Among 176 participants (mean age 73.1 years), 73 (41.5%) had low vitamin D status [25(OH)D < 20 ng/mL] and 48 (27.3%) met algorithm-defined MCI status at Month 12. Higher ARV-SBP was associated with lower Month 12 MoCA (β=−0.22, 95% CI − 0.37 to − 0.07 β), and 25(OH)D significantly modified this association (interaction β = 0.18, 95% CI 0.05 to 0.32; p = 0.01 β), indicating attenuation of BPV-related cognitive disadvantage at higher vitamin D levels. The interaction remained directionally consistent across SD-SBP, CV-SBP, VIM-SBP, and range-SBP sensitivity models (all nominal p ≤ 0.04 ; FDR q ≤ 0.04 ).

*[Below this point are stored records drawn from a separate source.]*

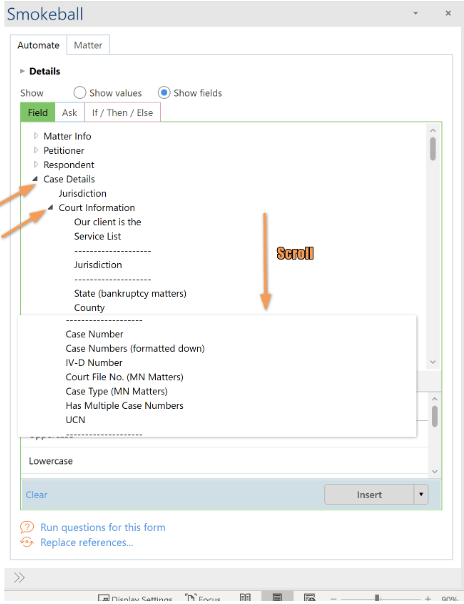Viewport: 464px width, 604px height.
Task: Open the Smokeball pane options arrow
Action: (x=415, y=13)
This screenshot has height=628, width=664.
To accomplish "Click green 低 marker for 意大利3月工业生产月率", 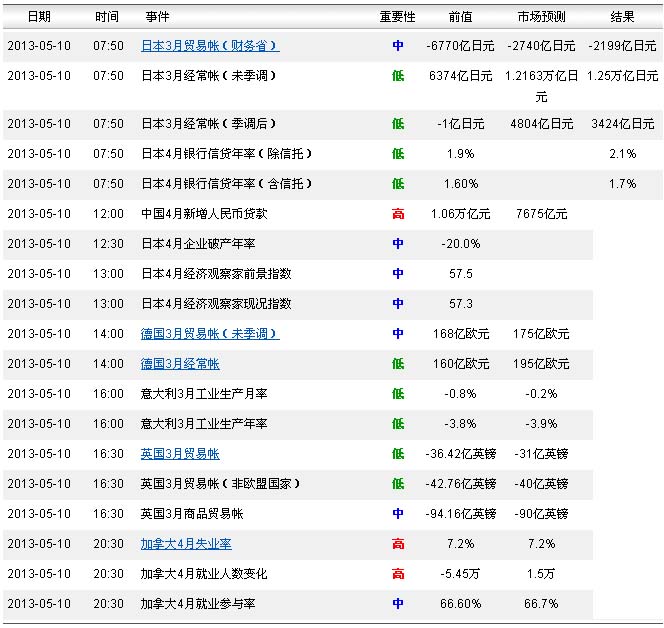I will 398,394.
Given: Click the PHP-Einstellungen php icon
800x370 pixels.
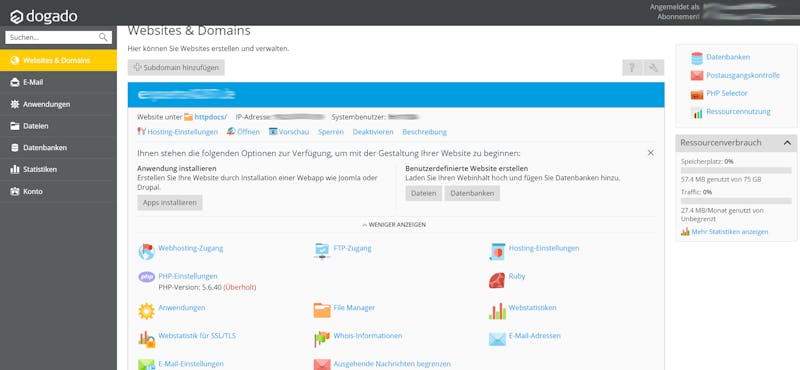Looking at the screenshot, I should pyautogui.click(x=146, y=277).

In joint-exposure analysis, low vitamin D status plus high BPV was associated with a higher probability of meeting algorithm-defined MCI status versus 25(OH)D ≥ 20 ng/mL with low BPV (adjusted RR = 4.14, 95% CI 1.93 to 8.90), while additive interaction was suggestive but imprecise (RERI = 1.94, 95% CI − 0.10 to 6.03).

Conclusions

Baseline 25(OH)D was associated with heterogeneity in the observed association between clinic visit-to-visit systolic BPV and 12-month cognition in adults aged ≥ 65 years with hypertension. These findings support attention to BP stability and low vitamin D status as a potential marker of cognitive vulnerability in older hypertensive outpatients, while causal inference and supplementation effects require confirmation.